_Texte fourni_:

::::

Michel Faubert : L'homme derrière la légende
Scène

Michel Faubert : L’homme derrière la légende

Dans son tout nouveau spectacle, Michel Faubert entend nous faire voir le "fantôme dans la télévision" et autres prolongements fantastiques du quotidien. Entrevue avec l’autre vedette québécoise du conte.

De quoi parle-t-on durant les premières minutes d’un entretien avec Michel Faubert? De la résurgence du conte au Québec? Du dernier album de musique trad? Nenni. On parle de Voivod et Sepultura, voyons. Un homme a beau avoir fait connaître l’imaginaire fleurdelisé aux quatre coins du monde francophone, il n’en renonce pas pour autant à ses passions adolescentes.

En fait, parler conte avec Michel Faubert revient à convoquer tous les sujets, du heavy métal au football professionnel, en passant par Honoré Beaugrand, Edgar Allan Poe, la conquête spatiale ou la conquête amoureuse… Ce qui nous mène à cent lieues, bien souvent, du feu de bois ou de la bourrée de pipe. Si son voeu le plus cher est de nous faire voir "la part de vérité dans les légendes", c’est d’abord pour révéler tous les liens qui existent entre le fantastique et nos existences ancrées dans le 21e siècle.

::::

_Liste des exercices_:
1 – D'après l'article sur Michel Faubert, de quels groupes parle-t-on pendant les premières minutes d'un entretien avec lui ?
2 – Citez l'article sur Michel Faubert en commençant à « Michel Faubert : L'homme » et en terminant à « vedette québécoise du conte. ».
La liste qui suit provient d'une source différente.

::::

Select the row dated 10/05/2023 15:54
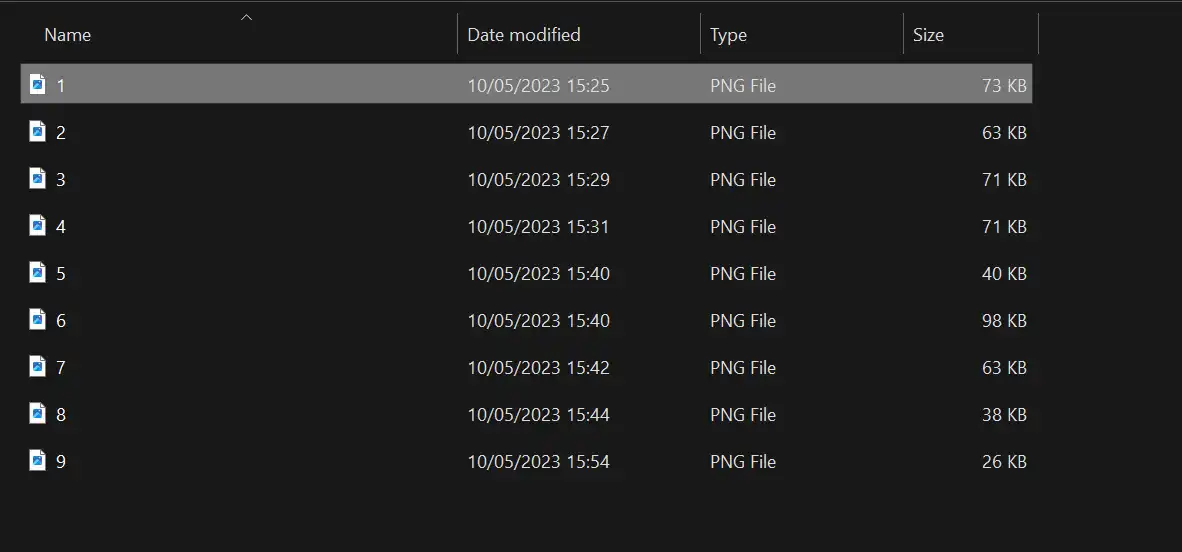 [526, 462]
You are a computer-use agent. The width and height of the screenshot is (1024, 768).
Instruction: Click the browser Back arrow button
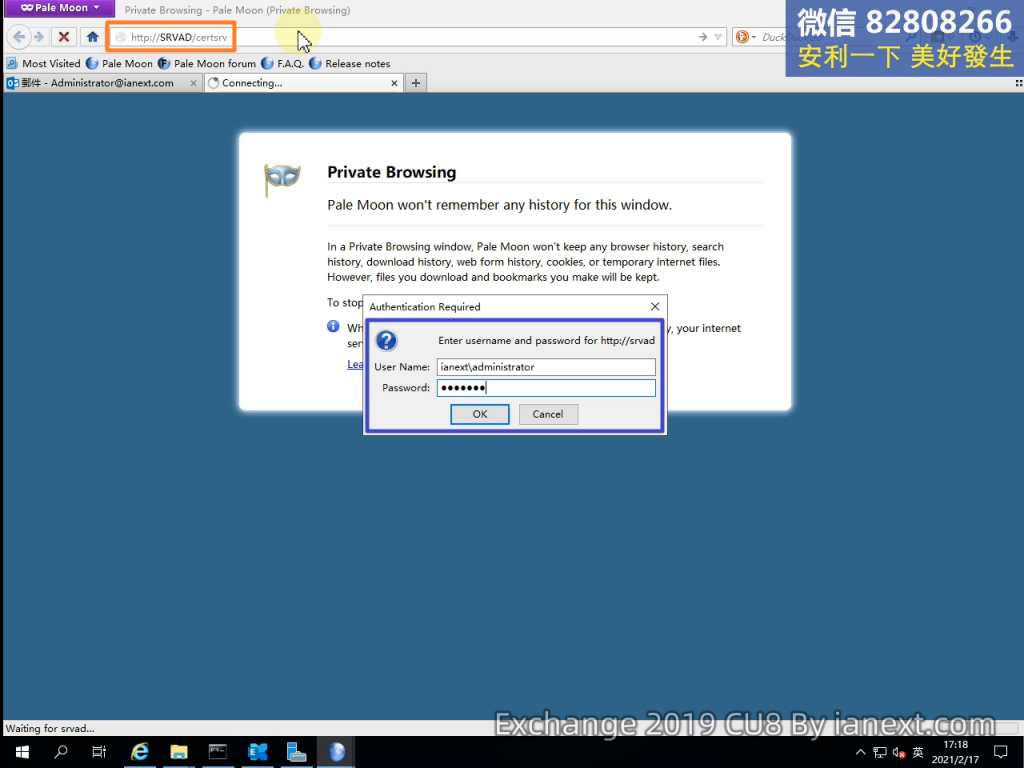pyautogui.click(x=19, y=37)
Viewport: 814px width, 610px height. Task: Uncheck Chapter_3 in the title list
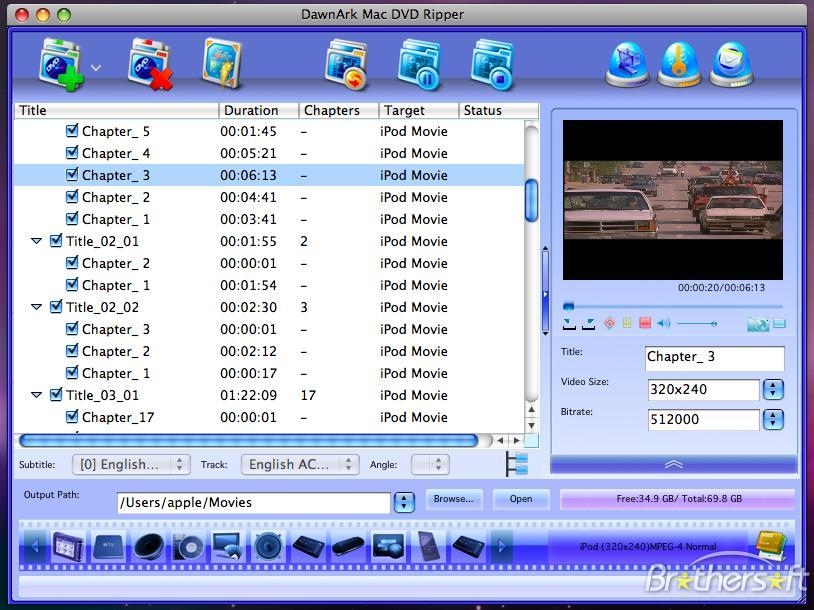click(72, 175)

::::

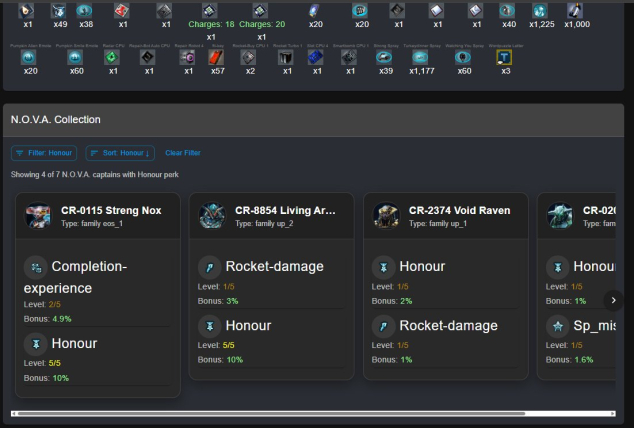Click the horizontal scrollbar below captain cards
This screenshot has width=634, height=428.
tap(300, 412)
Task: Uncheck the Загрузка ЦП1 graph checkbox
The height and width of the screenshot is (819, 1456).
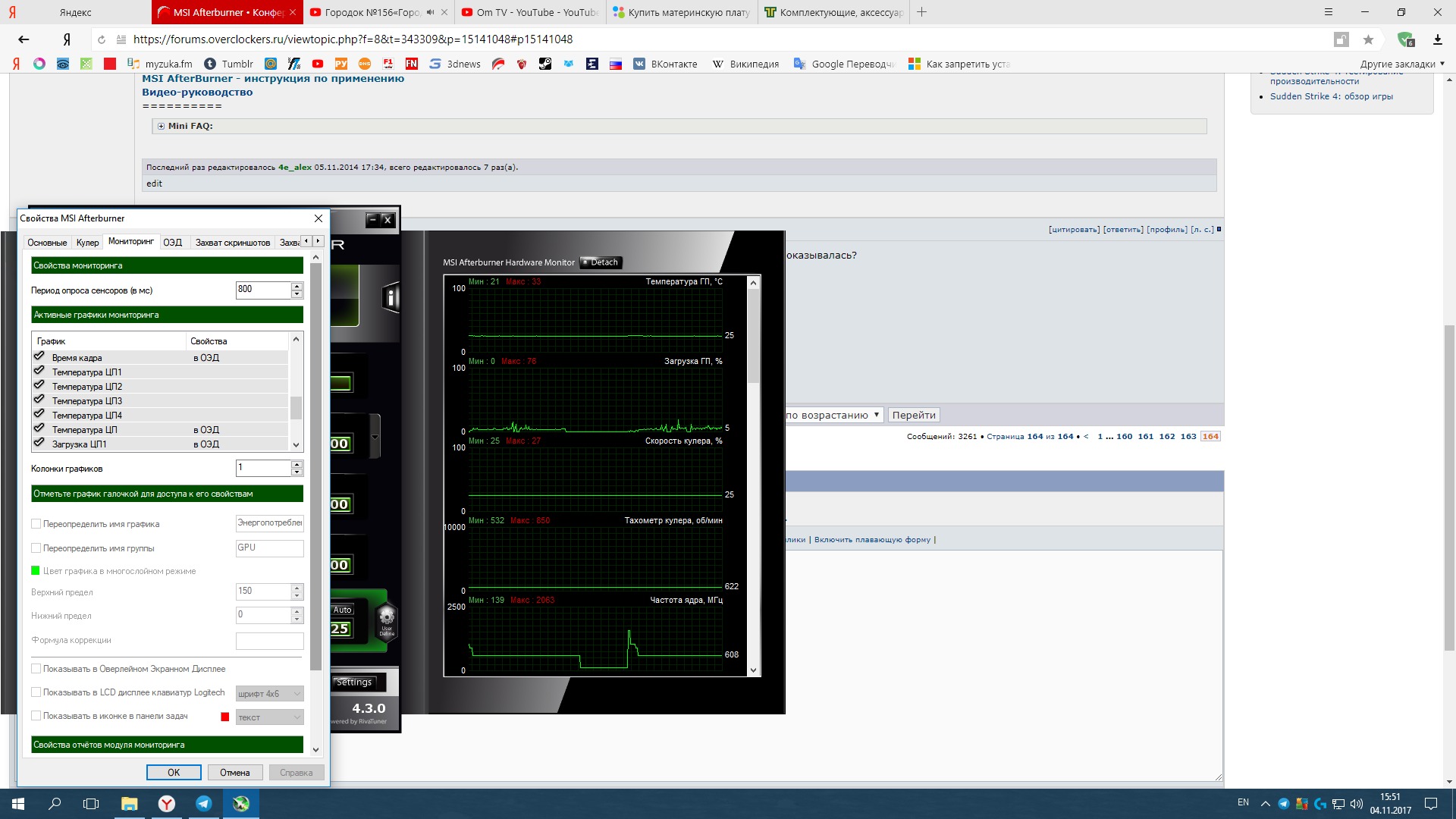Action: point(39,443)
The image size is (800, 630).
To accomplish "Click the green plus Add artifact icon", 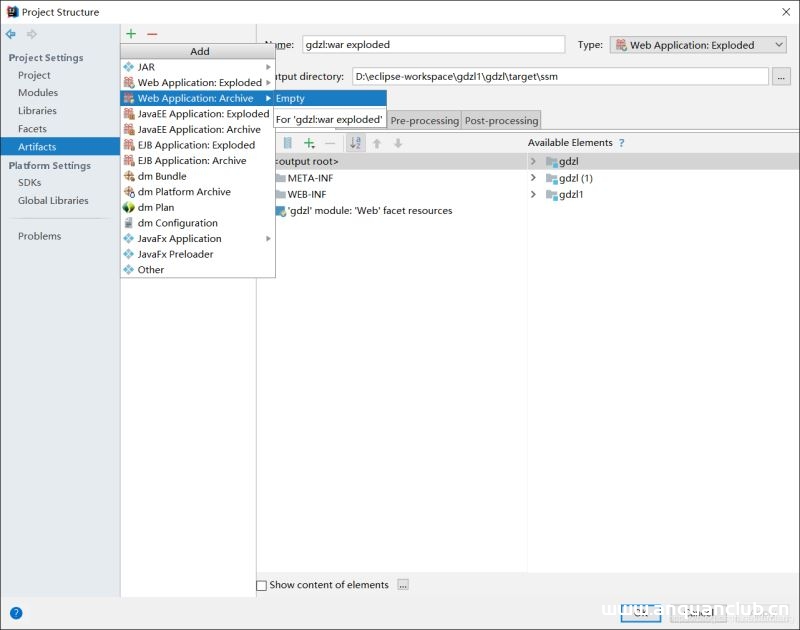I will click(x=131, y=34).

::::

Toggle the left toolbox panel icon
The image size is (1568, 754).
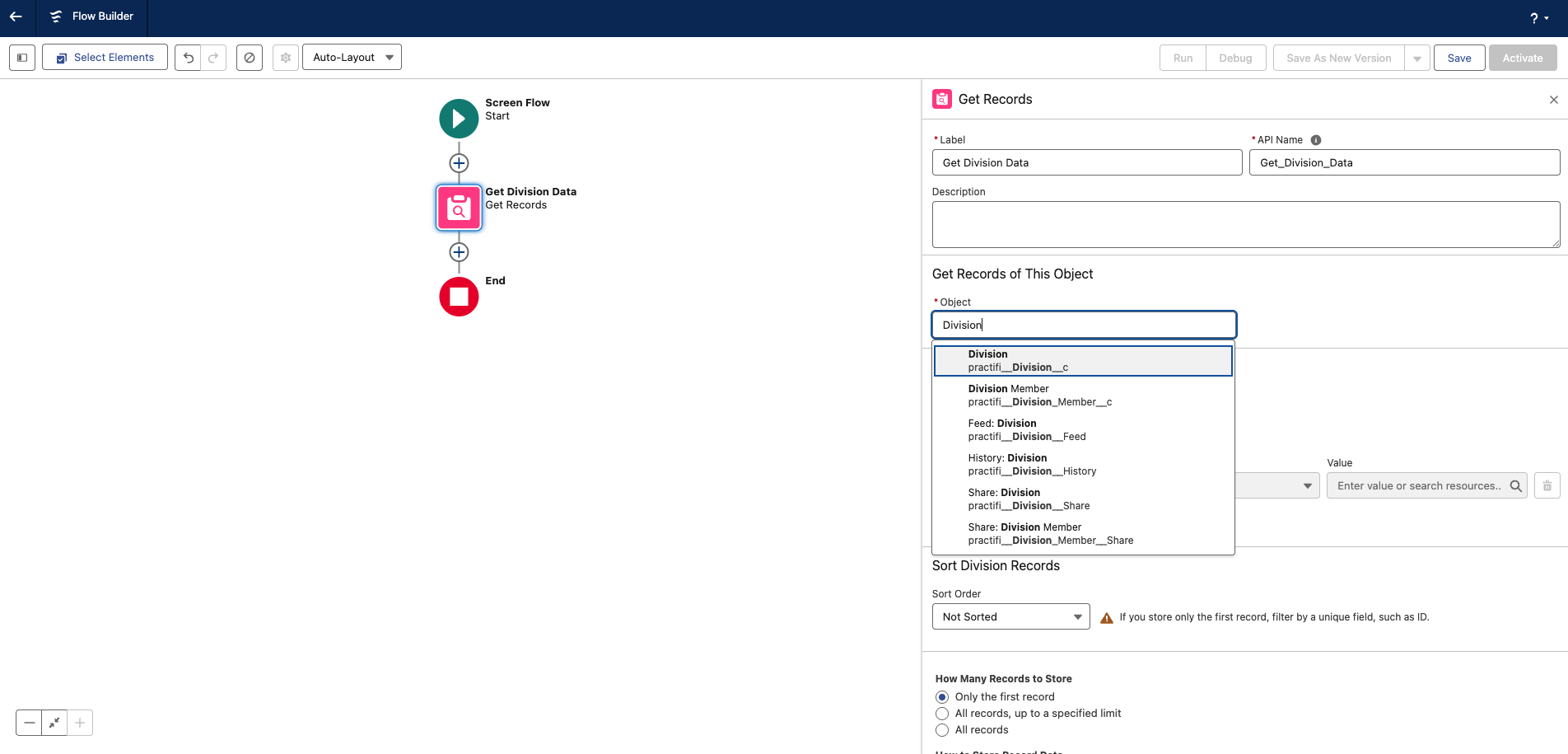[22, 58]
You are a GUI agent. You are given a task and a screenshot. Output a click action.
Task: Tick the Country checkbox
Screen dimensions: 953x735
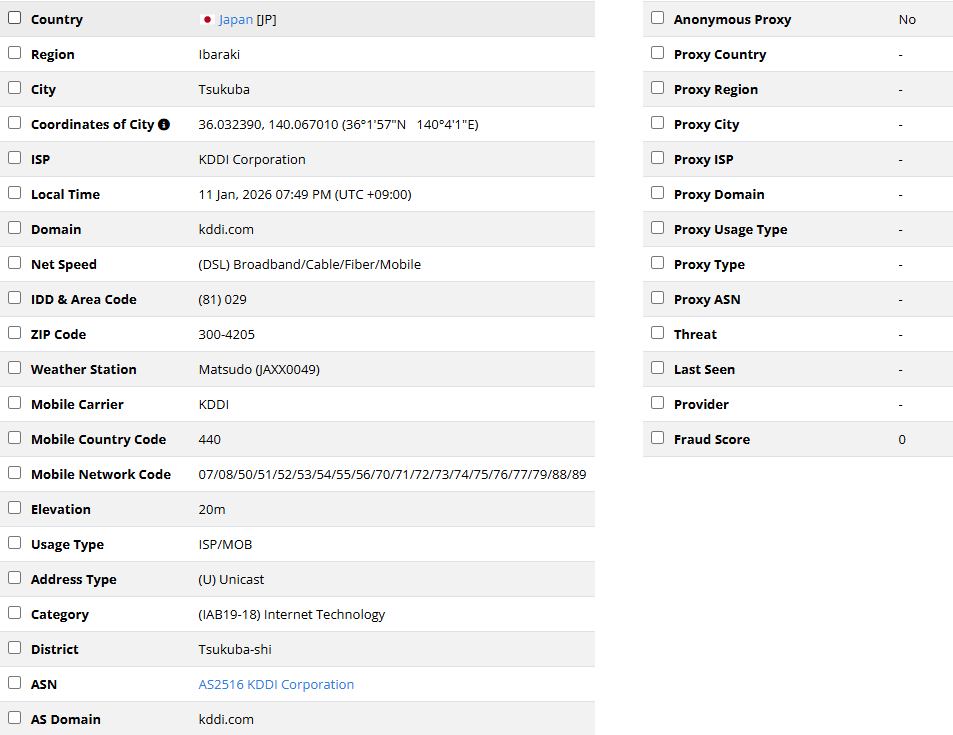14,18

::::

_Réponses dans l'ordre_:
1 – De Voivod et de Sepultura.

2 –
Michel Faubert : L'homme derrière la légende
Scène

Michel Faubert : L’homme derrière la légende

Dans son tout nouveau spectacle, Michel Faubert entend nous faire voir le "fantôme dans la télévision" et autres prolongements fantastiques du quotidien. Entrevue avec l’autre vedette québécoise du conte.